Effect of chitooligosaccharide on the inhibition of SARS-CoV-2 main protease

Abstract Background The main protease (Mpro) is a crucial target for severe acute respiratory syndrome coronavirus (SARS-CoV-2). Chitooligosaccharide (CS) has broad-spectrum antiviral activity and can effectively inhibit the activity of SARS-CoV. Here, based on the high homology between SARS-CoV-2 and SARS-CoV, this study explores the effect and mechanism of CS with various molecular weights on the activity of SARS-CoV-2 Mpro.

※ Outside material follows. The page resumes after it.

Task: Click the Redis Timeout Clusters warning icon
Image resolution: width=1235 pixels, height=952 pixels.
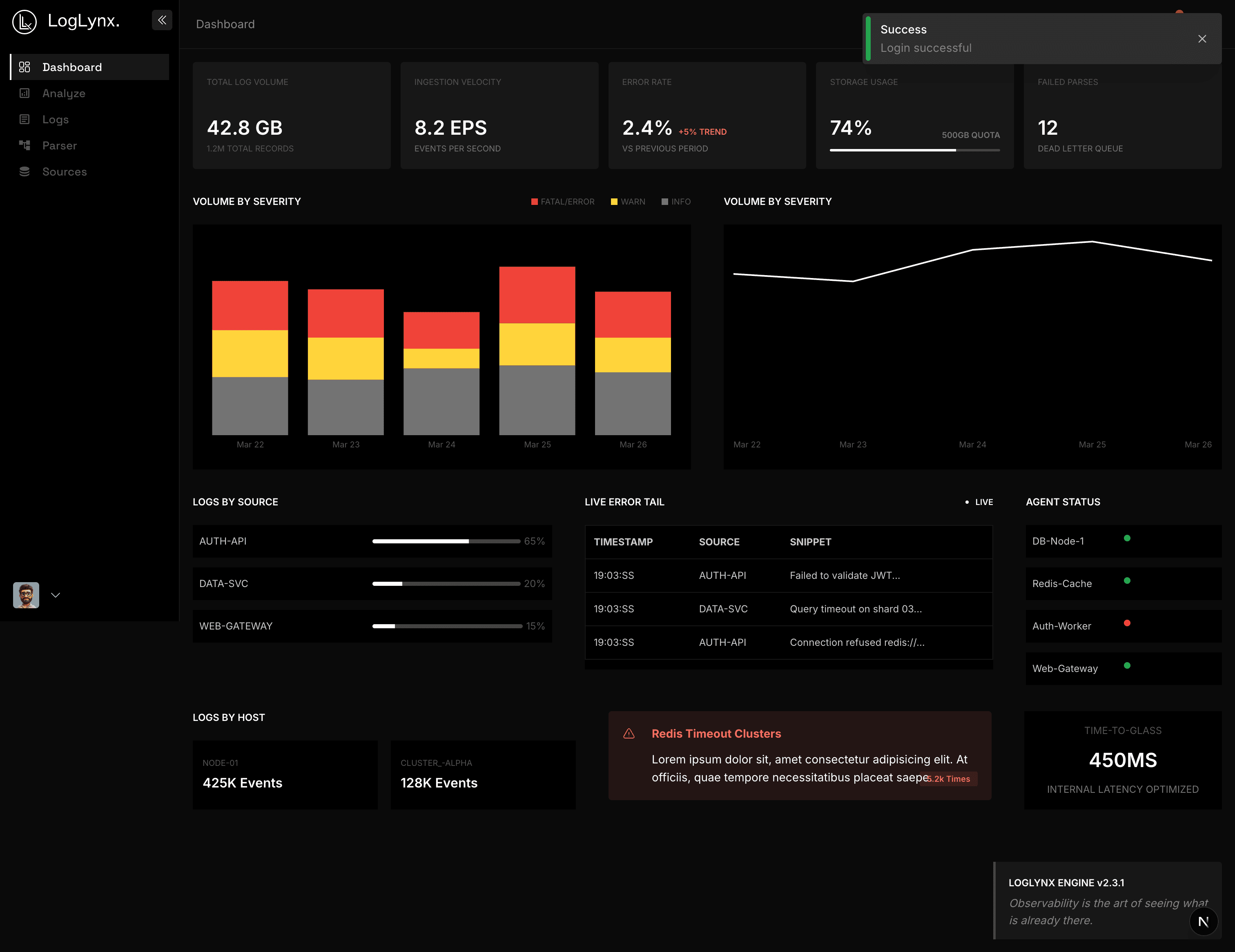Action: click(x=629, y=733)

Methods We used fluorescence resonance energy transfer (FRET), UV–Vis, synchronous fluorescence spectroscopy, circular dichroism (CD) spectroscopy and computational simulation to investigate the molecular interaction and the interaction mechanism between CS and SARS-CoV-2 Mpro. Results Four kinds of CS with different molecular weights significantly inhibited the activity of Mpro by combining the hydrogen bonding and the salt bridge interaction to form a stable complex. Glu166 appeared to be the key amino acid. Among them, chitosan showed the highest inhibition effect on Mpro enzyme activity and the greatest impact on the spatial structure of protein. Chitosan would be one of the most potential anti-viral compounds. Conclusion This study provides the theoretical basis to develop targeted Mpro inhibitors for the screening and application of anti-novel coronavirus drugs.